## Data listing
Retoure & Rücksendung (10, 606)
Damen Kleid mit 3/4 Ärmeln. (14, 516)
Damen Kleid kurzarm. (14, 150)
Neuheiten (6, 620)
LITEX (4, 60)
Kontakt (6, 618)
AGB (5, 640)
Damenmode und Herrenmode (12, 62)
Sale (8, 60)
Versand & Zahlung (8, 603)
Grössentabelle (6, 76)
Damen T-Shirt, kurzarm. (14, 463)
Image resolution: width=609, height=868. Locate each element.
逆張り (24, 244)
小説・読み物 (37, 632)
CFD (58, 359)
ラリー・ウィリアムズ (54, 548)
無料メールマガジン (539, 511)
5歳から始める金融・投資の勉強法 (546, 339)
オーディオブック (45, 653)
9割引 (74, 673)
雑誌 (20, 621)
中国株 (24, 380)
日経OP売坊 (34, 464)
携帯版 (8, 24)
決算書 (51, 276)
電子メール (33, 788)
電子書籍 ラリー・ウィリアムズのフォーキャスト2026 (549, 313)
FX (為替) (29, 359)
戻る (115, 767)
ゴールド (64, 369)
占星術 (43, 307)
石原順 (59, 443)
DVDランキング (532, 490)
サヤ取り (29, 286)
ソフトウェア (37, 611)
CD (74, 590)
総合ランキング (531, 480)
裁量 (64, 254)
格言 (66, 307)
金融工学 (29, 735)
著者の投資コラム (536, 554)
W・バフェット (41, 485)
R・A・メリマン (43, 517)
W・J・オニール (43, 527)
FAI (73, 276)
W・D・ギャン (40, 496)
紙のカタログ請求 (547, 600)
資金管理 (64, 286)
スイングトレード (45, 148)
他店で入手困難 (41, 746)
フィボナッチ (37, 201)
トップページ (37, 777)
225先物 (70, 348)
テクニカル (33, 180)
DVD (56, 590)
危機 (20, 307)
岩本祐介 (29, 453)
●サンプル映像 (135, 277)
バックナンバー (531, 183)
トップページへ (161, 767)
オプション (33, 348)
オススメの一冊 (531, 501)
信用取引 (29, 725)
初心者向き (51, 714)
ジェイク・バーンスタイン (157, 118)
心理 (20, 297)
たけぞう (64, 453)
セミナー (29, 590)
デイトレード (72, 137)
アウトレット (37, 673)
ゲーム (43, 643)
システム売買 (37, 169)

## Stated goal
Reproduce every line of the records above verbatim, keeping the original order.

## Written answer
Retoure & Rücksendung (10, 606)
Damen Kleid mit 3/4 Ärmeln. (14, 516)
Damen Kleid kurzarm. (14, 150)
Neuheiten (6, 620)
LITEX (4, 60)
Kontakt (6, 618)
AGB (5, 640)
Damenmode und Herrenmode (12, 62)
Sale (8, 60)
Versand & Zahlung (8, 603)
Grössentabelle (6, 76)
Damen T-Shirt, kurzarm. (14, 463)
Image resolution: width=609, height=868. Locate each element.
逆張り (24, 244)
小説・読み物 (37, 632)
CFD (58, 359)
ラリー・ウィリアムズ (54, 548)
無料メールマガジン (539, 511)
5歳から始める金融・投資の勉強法 (546, 339)
オーディオブック (45, 653)
9割引 (74, 673)
雑誌 (20, 621)
中国株 (24, 380)
日経OP売坊 (34, 464)
携帯版 (8, 24)
決算書 (51, 276)
電子メール (33, 788)
電子書籍 ラリー・ウィリアムズのフォーキャスト2026 (549, 313)
FX (為替) (29, 359)
戻る (115, 767)
ゴールド (64, 369)
占星術 (43, 307)
石原順 (59, 443)
DVDランキング (532, 490)
サヤ取り (29, 286)
ソフトウェア (37, 611)
CD (74, 590)
総合ランキング (531, 480)
裁量 (64, 254)
格言 (66, 307)
金融工学 (29, 735)
著者の投資コラム (536, 554)
W・バフェット (41, 485)
R・A・メリマン (43, 517)
W・J・オニール (43, 527)
FAI (73, 276)
W・D・ギャン (40, 496)
紙のカタログ請求 (547, 600)
資金管理 (64, 286)
スイングトレード (45, 148)
他店で入手困難 (41, 746)
フィボナッチ (37, 201)
トップページ (37, 777)
225先物 (70, 348)
テクニカル (33, 180)
DVD (56, 590)
危機 (20, 307)
岩本祐介 (29, 453)
●サンプル映像 (135, 277)
バックナンバー (531, 183)
トップページへ (161, 767)
オプション (33, 348)
オススメの一冊 (531, 501)
信用取引 (29, 725)
初心者向き (51, 714)
ジェイク・バーンスタイン (157, 118)
心理 (20, 297)
たけぞう (64, 453)
セミナー (29, 590)
デイトレード (72, 137)
アウトレット (37, 673)
ゲーム (43, 643)
システム売買 (37, 169)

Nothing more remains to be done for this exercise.